The plan for TurkStream emerged after Russia dropped plans to build the South Stream pipeline to Bulgaria due to opposition from the European Union, which is trying to reduce its dependence on Russian gas.
Erdogan also said plans for a Russian-built nuclear power plant in Turkey would be accelerated. Time lost on the Akkuyu project because of strained relations would be made up, he said.
In 2013, Russia's state nuclear corporation Rosatom won a $20 billion contract to build four reactors in what was to become Turkey's first nuclear plant, but construction was halted after the downing of the Russian jet.
DEEP DIVISIONS ON SYRIA
Putin received Erdogan in a Tsarist-era palace outside his home city of St Petersburg in August, when the two leaders, both powerful figures ill-disposed to dissent, announced plans for an acceleration in trade and energy ties.
But progress on Syria, over which they remain deeply divided, has been more problematic. Erdogan described the topic as "very sensitive", but said he had discussed Turkey's military operations in Syria with Putin on Monday.
Both men said they had agreed on the importance of delivering aid to the city of Aleppo, whose opposition-held eastern sector has been encircled by Russian-backed Syrian forces for all but a short period since July.

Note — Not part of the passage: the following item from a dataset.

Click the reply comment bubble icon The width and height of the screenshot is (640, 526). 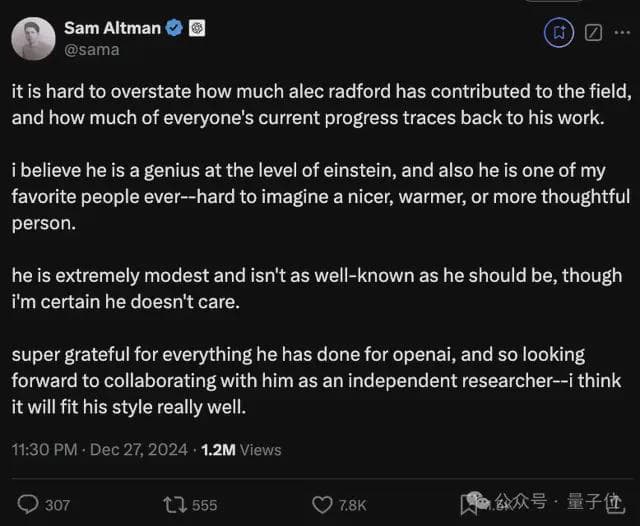pyautogui.click(x=30, y=504)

"We have a common position that everything must be done to deliver humanitarian aid to Aleppo. The only issue is ... ensuring the safety of aid delivery," Putin said, adding he had agreed with Erdogan to intensify military contacts.
Russia has backed Syrian President Bashar al-Assad with a year-long air campaign against the rebels fighting him. Turkey backs the rebels and wants to see Assad out of power.
On Saturday, Russia vetoed a French-drafted U.N. Security Council resolution that would have demanded an end to air strikes and military flights over Aleppo. A rival Russian draft text failed to get a minimum nine votes in favor.
Erdogan said there would be further talks with Russia over the conflict in Syria. But there was little sign of any concrete progress toward reconciling their differences.
"We discussed ... how we can cooperate on this matter, especially on humanitarian aid to Aleppo, what strategy can we implement so people in Aleppo can find peace," Erdogan said.
"We will come together with our foreign ministries and top military leaders and intelligence officers."